BEGIN TEXT BLOCK
DASH eating plan lowers long-term heart attack risk, especially among African-Americans
- The DASH diet reduced the estimated risk of having a heart attack in the next ten years by 18 percent when compared to a typical American eating plan.
- Both whites and African-Americans benefitted from the diet, but African-Americans had the greatest benefit.
- Researchers provided all the food to the participants in this eight-week study.
DALLAS, Aug. 31, 2010 – The DASH eating plan, known to reduce blood pressure and bad cholesterol, also reduces the 10-year risk of heart attack, especially among African-Americans, according to research reported in Circulation: Cardiovascular Quality and Outcomes, an American Heart Association journal.
The DASH eating plan emphasizes fruits, vegetables and low-fat dairy products as well as whole grains, poultry, fish and nuts. The plan also calls for a reduction in fats, red meat, sweets, and sugar-containing beverages. It is recommended by the U.S. government and American Heart Association. The study researchers found that the DASH plan:
- lowered the participants’ 10-year risk of having a heart attack or other coronary heart disease event by about 18 percent compared to those eating a typical American diet;
- reduced bad cholesterol (LDL cholesterol) an average of 8 percent; and
- reduced systolic blood pressure overall by 6 millimeters of mercury (mmHg).
In addition, glucose levels did not change significantly, likely because the study’s participants did not have diabetes.
“This study provides further evidence that we can make a significant impact on the heart health of the general population by promoting the DASH eating plan,” said Nisa M. Maruthur, M.D., M.H.S., study co-author and assistant professor of medicine at Johns Hopkins Medical Institutions, Baltimore, Md.
Adding more fruit and vegetables to the typical American diet did not produce the same degree of risk reduction as the DASH arm of the study. However, participants who ate the diet with more fruit and vegetables still lowered their 10-year risk of having a heart attack or other coronary event by an average of 11 percent compared to the typical American eating plan group.
END TEXT BLOCK
BEGIN GIVEN MATERIAL
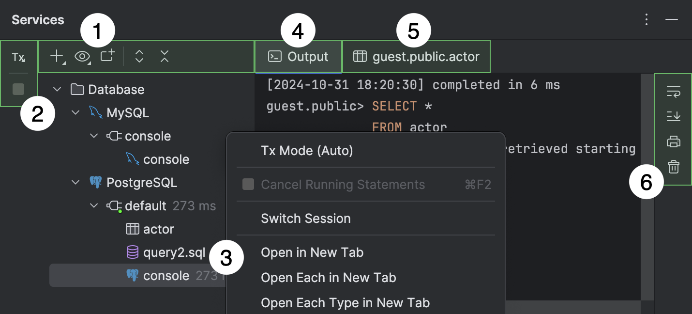Click the Stop square button below Tx

point(18,89)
END GIVEN MATERIAL
TASK PROMPT:
Answer from the DASH article:
1. How many weeks did the study last?
2. On average, by what percentage did the DASH plan reduce LDL cholesterol?
3. By what average percentage did the diet with more fruit and vegetables lower the 10-year risk of a heart attack or other coronary event, compared with the typical American eating plan group?

REPLY TO THE EXERCISE:
1. Eight weeks.
2. 8 percent.
3. 11 percent.